# Simple stout recipe



## Hangover68 (12/9/20)

Ok so i want to brew a stout before it gets much warmer, below is what i have on hand if someone can suggest a ratio ? - 23l batch BIAB process.

ale - 20kg
wheat- 1.85kg
light chocolate 850g
pilsner 600g
vienna 4.5kg
acidulated 850g

S04 yeast
various hops that i will use whatever is suitable


----------



## wide eyed and legless (12/9/20)

Hangover68 said:


> Ok so i want to brew a stout before it gets much warmer, below is what i have on hand if someone can suggest a ratio ? - 23l batch BIAB process.
> 
> ale - 20kg
> wheat- 1.85kg
> ...


You are going to need some roast, crystal and some flaked barley in the mix, yeast and base malt is OK.
I am enjoying this one at the moment.








Irish Extra Stout - Brew Your Own


Irish extra stout fits between the Irish stout and foreign extra stout in terms of strength and flavor intensity.




byo.com


----------



## chefeffect (12/9/20)

You could try roasting your own malt.. You wont get an exact EBC but it will darken and flavour your beer.. You can also use some rolled oats or quick oats to add some body and mouth feel..


----------



## chefeffect (12/9/20)

Do you use software? Half the fun is building your own recipes!!


----------



## MashBasher (12/9/20)

Simple dry Irish stout:

90% really good ale malt (e.g. Floor malted Thomas Fawcett's Maris Otter)
5% Roast barley
5% Flaked barley

Fuggles (or any hop that provides smooth bitterness and is from the UK) to 40 IBU

A neutral ale yeast. Wyeast Irish Ale or similar. Nottingham goes well for dry. SO4 should work well.

That's it!

So, why is this good? It's pretty much Guinness, more or less. I personally think stouts really benefit from a solid, flavourful base malt, so that's why that's in there. Still works with any old base malt of course, just not as tasty IMHO.

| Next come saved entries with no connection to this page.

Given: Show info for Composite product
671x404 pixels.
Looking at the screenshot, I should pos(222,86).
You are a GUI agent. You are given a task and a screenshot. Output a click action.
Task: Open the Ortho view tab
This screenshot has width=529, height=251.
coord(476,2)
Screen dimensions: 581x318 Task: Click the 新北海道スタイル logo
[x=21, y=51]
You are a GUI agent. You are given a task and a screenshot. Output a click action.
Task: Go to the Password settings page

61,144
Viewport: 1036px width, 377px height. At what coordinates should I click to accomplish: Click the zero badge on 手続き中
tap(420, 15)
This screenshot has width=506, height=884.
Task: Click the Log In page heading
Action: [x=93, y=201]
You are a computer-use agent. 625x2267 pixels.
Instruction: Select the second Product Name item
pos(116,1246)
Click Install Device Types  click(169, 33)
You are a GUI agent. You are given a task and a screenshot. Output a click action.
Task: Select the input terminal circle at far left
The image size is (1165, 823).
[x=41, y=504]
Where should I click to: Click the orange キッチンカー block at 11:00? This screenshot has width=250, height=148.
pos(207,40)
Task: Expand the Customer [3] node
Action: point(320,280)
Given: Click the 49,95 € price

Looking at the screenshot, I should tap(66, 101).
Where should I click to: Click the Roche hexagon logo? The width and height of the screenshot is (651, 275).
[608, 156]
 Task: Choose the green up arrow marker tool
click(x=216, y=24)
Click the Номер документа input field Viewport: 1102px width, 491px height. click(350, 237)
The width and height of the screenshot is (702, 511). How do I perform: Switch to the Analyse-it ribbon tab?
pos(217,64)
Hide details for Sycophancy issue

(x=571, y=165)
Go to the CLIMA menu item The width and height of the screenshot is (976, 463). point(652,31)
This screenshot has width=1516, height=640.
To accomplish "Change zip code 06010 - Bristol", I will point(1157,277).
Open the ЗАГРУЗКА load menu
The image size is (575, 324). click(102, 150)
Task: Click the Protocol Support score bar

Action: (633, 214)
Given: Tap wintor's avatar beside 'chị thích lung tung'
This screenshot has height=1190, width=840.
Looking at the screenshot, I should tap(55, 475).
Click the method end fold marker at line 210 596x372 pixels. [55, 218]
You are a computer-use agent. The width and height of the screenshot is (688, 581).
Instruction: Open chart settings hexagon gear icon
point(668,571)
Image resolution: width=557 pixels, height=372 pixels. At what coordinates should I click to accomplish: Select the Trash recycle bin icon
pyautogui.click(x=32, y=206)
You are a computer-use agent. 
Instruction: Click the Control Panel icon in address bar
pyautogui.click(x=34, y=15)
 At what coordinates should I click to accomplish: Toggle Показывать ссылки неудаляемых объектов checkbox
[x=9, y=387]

Now Guinness do one extra thing: they add a bit of lactic soured, double strength stout back into the brew to give it a tang - different portions in different markets (or at least they used to - its all a bit dumbed down now.)

I achieve this by going and buying half a dozen Guinness stubbies (NOT cans - the 6% ones). The day before I open 2 stubbies, pour into a clean ice cream container and throw in a handful of crushed ale malt. The little lactose guys that live on the grain husk go to work. On brew day, strain the solids out and add the soured liquid to the boil for the last 15 minutes.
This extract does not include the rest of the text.